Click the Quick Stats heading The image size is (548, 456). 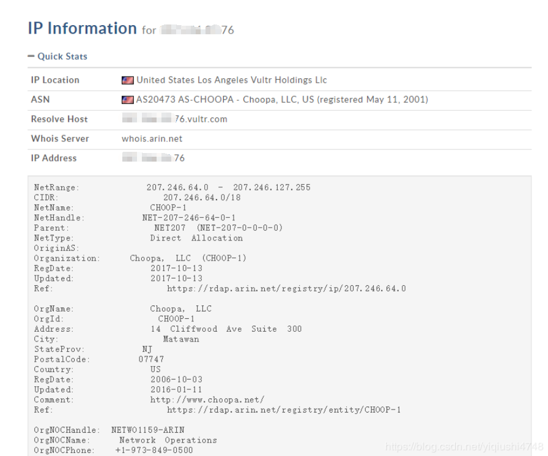(x=62, y=56)
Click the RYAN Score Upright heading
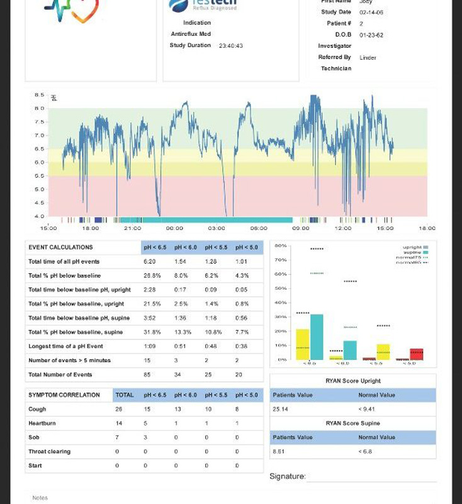462x504 pixels. point(352,381)
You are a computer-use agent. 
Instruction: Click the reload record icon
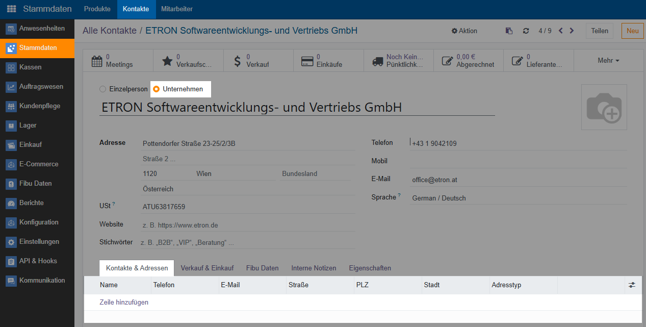click(526, 31)
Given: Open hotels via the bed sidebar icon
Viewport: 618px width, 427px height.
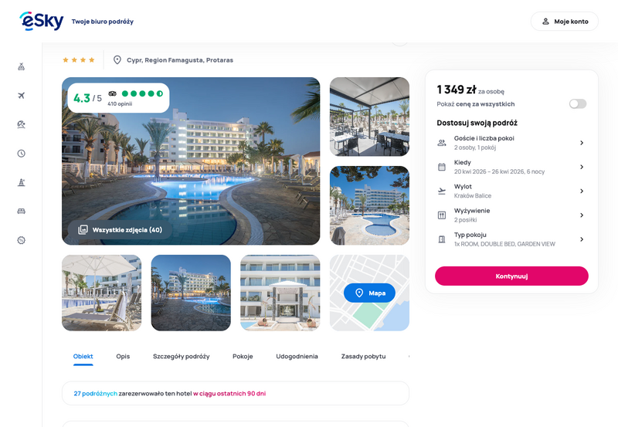Looking at the screenshot, I should [22, 211].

☆ ☆ ☆ ☆ ☆

- **WHAT IS NEEDED**:
Word for word, set down the lines from the line with "You are a computer-use agent." through the last line of the entries, and nothing else; the pictures stay out.

- **TASK OUTPUT**:
You are a computer-use agent. 
Instruction: Click the reload record icon
click(526, 31)
Given: Open hotels via the bed sidebar icon
Viewport: 618px width, 427px height.
Looking at the screenshot, I should [22, 211].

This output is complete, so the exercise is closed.